С высоко поднятой головой проходили старики, за ними молодая графиня через толпу. Девочки испуганно жались к матери. Кто-то из толпы бросил в спину старой графине коркой арбуза. Из толпы раздались укоризненные голоса.

— Зачем балуешь? Эй, ты!

— Молчи, барский прихвостень.

— Я прихвостень?

В толпе заспорили. Вдруг неподалеку послышались дикие вопли:

— Батюшки, помогите!

Толпа ринулась туда и разом забыла про графскую семью. Там пьяный Мишка Воробьев громил избу солдатки Устиньи — за измену. Уже забор своротил и вытащил на дорогу. Теперь раскачивались воротние столбы.

— Батюшки, помогите! Не дайте разорить! — кричала Устинья. Она протягивала руки к толпе. И дико было: ее праздничный пестрый наряд — и испуганное в отчаянии лицо…

Толпа смеялась:

— Свои люди. Что там? Валяй, Мишка! Таких подлюг учить надо.
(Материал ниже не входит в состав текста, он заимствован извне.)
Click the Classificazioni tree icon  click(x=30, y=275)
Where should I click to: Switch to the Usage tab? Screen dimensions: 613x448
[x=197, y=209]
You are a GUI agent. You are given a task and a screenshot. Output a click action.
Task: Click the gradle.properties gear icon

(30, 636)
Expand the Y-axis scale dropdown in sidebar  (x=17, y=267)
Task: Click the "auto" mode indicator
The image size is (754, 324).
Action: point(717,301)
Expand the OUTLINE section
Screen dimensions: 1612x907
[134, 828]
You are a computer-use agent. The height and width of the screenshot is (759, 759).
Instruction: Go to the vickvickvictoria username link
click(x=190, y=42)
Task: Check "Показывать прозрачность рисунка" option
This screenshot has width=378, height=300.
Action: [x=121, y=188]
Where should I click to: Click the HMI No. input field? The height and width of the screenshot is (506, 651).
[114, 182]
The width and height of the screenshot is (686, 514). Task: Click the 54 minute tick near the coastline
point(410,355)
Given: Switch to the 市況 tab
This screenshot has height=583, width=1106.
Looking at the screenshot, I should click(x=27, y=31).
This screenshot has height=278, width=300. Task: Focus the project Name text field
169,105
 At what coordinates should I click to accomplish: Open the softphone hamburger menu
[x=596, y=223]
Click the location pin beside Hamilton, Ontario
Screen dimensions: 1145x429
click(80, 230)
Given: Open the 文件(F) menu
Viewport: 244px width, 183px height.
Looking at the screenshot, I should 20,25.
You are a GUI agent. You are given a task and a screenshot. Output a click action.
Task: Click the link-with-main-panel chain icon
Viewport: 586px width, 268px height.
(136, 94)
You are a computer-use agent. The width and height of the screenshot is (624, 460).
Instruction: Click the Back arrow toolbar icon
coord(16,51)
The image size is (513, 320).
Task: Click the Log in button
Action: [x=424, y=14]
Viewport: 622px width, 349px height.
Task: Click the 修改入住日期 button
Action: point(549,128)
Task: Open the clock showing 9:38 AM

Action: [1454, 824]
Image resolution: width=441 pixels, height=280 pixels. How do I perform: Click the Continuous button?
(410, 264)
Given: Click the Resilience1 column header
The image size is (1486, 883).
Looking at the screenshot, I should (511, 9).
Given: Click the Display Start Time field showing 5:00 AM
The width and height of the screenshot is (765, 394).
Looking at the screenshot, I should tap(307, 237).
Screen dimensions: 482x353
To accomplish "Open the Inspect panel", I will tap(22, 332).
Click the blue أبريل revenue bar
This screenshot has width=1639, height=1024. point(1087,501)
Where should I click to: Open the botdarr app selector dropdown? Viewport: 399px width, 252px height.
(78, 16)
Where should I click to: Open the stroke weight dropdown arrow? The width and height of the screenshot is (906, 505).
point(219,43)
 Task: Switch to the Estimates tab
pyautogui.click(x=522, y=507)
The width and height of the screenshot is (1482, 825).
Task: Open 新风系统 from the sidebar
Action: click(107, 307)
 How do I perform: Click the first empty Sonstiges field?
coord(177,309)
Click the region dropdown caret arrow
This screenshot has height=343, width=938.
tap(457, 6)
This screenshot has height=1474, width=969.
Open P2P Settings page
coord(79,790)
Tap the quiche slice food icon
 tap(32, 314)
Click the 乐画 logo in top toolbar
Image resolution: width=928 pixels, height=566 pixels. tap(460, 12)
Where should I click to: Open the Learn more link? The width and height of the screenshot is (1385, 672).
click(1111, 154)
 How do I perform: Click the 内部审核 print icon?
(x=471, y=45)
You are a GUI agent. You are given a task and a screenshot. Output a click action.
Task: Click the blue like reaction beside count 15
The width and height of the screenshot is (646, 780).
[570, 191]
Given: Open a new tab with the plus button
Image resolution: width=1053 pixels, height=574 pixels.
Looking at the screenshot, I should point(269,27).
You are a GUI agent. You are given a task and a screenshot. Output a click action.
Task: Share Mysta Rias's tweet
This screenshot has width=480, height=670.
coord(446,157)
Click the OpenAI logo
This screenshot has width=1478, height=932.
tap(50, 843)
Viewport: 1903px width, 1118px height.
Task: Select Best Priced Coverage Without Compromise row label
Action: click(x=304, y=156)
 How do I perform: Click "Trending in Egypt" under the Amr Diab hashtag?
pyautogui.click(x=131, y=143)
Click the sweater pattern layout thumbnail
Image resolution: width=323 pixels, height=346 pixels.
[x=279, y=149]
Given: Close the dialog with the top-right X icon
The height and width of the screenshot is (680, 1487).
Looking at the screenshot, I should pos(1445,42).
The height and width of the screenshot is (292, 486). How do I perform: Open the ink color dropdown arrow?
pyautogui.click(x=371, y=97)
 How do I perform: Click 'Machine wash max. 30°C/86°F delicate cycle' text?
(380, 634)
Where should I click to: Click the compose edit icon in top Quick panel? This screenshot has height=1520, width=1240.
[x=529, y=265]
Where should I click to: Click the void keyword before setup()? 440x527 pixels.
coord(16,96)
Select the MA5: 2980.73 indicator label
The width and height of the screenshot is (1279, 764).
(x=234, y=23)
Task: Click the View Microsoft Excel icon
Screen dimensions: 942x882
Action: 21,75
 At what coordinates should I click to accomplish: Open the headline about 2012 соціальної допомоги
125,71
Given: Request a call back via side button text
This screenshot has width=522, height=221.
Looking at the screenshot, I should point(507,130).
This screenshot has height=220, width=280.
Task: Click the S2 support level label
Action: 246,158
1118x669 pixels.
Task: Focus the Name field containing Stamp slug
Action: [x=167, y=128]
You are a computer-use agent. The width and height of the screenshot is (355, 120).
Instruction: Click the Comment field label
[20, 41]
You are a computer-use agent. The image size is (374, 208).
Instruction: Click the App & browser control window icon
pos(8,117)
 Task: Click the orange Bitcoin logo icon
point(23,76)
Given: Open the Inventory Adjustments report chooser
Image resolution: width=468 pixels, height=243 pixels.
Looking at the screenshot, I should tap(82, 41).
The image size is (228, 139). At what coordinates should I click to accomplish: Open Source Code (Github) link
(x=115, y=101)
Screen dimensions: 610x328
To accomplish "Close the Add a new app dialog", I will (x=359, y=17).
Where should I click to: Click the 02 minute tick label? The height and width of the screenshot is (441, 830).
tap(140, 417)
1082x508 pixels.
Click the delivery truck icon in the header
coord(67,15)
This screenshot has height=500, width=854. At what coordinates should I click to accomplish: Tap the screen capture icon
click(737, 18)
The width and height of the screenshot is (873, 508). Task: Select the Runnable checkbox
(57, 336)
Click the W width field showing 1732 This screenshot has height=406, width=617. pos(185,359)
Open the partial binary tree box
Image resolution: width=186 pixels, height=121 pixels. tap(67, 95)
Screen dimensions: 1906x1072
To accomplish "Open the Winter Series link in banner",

Но кто-то высокий подошел к Мишке и ударил его палкой по затылку. Мишка ткнулся в землю носом. Толпа сгрудилась, закричала, замахала руками.

А мимо уже шли с гармоникой парни, орали частушки, и не было им дела до Мишки Воробьева. От ярмарки неслись визгливые звуки шарманки.

У ворот ждала графов Груша, в ярком синем сарафане, с белым шелковым полушалком на голове. Откуда-то она узнала, как провожала графа толпа. Она укоризненно сказала:

— Озорник народ стал. Ой, какой озорник.

Никто не сказал ей ни слова. Молча прошли во двор.

— А я чайку вам приготовила под ивой. Пожалуйте. Ради праздника.

И в ее голосе была этакая жалость — залетели неведомые птицы в воронью стаю, заклюют их вороны…

Только сели пить чай, с улицы — из-за ворот — послышался дикий, пьяный крик:

— Сп-латато-ор! Убью!

Груша, чуть конфузясь, объяснила:

— Это Ванюшка Волчков идет отца бить. Разделились они этой зимой, да, вишь, неправильно. Ванька в обиде. И вот, как праздник, матушки мои, так и идет к отцу. «Ты, слышь, сплататор, убить тебя надобно». Это отца-то родного.

И всем стало почему-то страшно. Все торопливо пили чай, словно боялись: вот пьяная улица ворвется во двор и тысячью глоток крикнет:

— Сплататор.

Но не улица ворвалась — вошли, когда уже самовар потух и все напились, — вошли Жан и Жак, измученные и грязные, и затянули оба:

— Да, мы в церковь иди, а они чай пьют.

— И пирог ели, а нам не оставили.

— Да-а…

— Ну, будет. Без лишних звуков.

Дед рассердился.

— Молчать! Ах вы, негодяи! Забыли, где вы? — закричал он.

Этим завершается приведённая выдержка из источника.